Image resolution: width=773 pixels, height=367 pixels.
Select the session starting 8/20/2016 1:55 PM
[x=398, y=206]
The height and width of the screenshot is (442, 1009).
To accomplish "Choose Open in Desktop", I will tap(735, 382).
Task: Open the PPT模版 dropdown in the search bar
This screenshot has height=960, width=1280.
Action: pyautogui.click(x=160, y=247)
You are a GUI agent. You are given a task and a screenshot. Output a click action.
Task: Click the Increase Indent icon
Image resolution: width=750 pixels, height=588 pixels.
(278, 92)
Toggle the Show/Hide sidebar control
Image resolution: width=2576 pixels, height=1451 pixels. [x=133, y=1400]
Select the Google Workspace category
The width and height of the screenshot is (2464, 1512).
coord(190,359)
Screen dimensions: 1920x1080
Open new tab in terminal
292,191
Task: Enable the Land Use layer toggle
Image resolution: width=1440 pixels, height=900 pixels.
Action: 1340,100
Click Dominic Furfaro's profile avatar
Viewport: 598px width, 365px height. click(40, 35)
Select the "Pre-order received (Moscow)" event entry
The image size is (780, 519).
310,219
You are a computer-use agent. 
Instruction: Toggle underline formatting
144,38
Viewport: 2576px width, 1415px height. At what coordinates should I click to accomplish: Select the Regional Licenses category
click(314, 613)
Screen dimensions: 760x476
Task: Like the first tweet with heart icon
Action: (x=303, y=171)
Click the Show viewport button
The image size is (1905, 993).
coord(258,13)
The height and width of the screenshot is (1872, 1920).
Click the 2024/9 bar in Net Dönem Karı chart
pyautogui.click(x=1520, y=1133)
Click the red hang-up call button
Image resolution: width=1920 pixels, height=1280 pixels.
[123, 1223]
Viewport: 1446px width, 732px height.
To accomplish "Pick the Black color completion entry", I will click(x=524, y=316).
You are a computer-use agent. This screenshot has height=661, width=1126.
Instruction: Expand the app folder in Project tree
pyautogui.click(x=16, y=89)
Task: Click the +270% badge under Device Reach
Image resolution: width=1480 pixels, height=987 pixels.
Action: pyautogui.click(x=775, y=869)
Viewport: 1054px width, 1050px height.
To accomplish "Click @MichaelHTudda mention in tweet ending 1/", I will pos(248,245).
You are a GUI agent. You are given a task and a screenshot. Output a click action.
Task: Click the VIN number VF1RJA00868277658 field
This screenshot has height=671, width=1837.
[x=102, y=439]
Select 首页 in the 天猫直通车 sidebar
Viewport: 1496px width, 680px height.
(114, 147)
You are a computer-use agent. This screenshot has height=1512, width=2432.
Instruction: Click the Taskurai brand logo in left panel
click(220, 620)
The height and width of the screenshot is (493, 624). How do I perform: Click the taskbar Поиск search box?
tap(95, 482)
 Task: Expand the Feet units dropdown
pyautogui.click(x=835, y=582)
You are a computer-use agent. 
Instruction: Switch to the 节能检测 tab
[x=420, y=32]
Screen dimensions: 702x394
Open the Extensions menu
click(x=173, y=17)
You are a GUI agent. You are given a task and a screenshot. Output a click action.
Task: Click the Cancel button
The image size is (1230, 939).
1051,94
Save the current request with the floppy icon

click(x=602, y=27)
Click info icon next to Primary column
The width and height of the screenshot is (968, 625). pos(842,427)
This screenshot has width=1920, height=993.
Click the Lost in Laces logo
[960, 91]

= DIRECTIVE =
Rewrite everything from the start of the rows down through the line containing "will click(x=524, y=316).", as a Markdown table with columns Row and Text. Number each line and leave out blank lines.

= WRITTEN SOLUTION =
| Row | Text |
|---|---|
| 1 | Image resolution: width=773 pixels, height=367 pixels. |
| 2 | Select the session starting 8/20/2016 1:55 PM |
| 3 | [x=398, y=206] |
| 4 | The height and width of the screenshot is (442, 1009). |
| 5 | To accomplish "Choose Open in Desktop", I will tap(735, 382). |
| 6 | Task: Open the PPT模版 dropdown in the search bar |
| 7 | This screenshot has height=960, width=1280. |
| 8 | Action: pyautogui.click(x=160, y=247) |
| 9 | You are a GUI agent. You are given a task and a screenshot. Output a click action. |
| 10 | Task: Click the Increase Indent icon |
| 11 | Image resolution: width=750 pixels, height=588 pixels. |
| 12 | (278, 92) |
| 13 | Toggle the Show/Hide sidebar control |
| 14 | Image resolution: width=2576 pixels, height=1451 pixels. [x=133, y=1400] |
| 15 | Select the Google Workspace category |
| 16 | The width and height of the screenshot is (2464, 1512). |
| 17 | coord(190,359) |
| 18 | Screen dimensions: 1920x1080 |
| 19 | Open new tab in terminal |
| 20 | 292,191 |
| 21 | Task: Enable the Land Use layer toggle |
| 22 | Image resolution: width=1440 pixels, height=900 pixels. |
| 23 | Action: 1340,100 |
| 24 | Click Dominic Furfaro's profile avatar |
| 25 | Viewport: 598px width, 365px height. click(40, 35) |
| 26 | Select the "Pre-order received (Moscow)" event entry |
| 27 | The image size is (780, 519). |
| 28 | 310,219 |
| 29 | You are a computer-use agent.  |
| 30 | Instruction: Toggle underline formatting |
| 31 | 144,38 |
| 32 | Viewport: 2576px width, 1415px height. At what coordinates should I click to accomplish: Select the Regional Licenses category |
| 33 | click(314, 613) |
| 34 | Screen dimensions: 760x476 |
| 35 | Task: Like the first tweet with heart icon |
| 36 | Action: (x=303, y=171) |
| 37 | Click the Show viewport button |
| 38 | The image size is (1905, 993). |
| 39 | coord(258,13) |
| 40 | The height and width of the screenshot is (1872, 1920). |
| 41 | Click the 2024/9 bar in Net Dönem Karı chart |
| 42 | pyautogui.click(x=1520, y=1133) |
| 43 | Click the red hang-up call button |
| 44 | Image resolution: width=1920 pixels, height=1280 pixels. |
| 45 | [123, 1223] |
| 46 | Viewport: 1446px width, 732px height. |
| 47 | To accomplish "Pick the Black color completion entry", I will click(x=524, y=316). |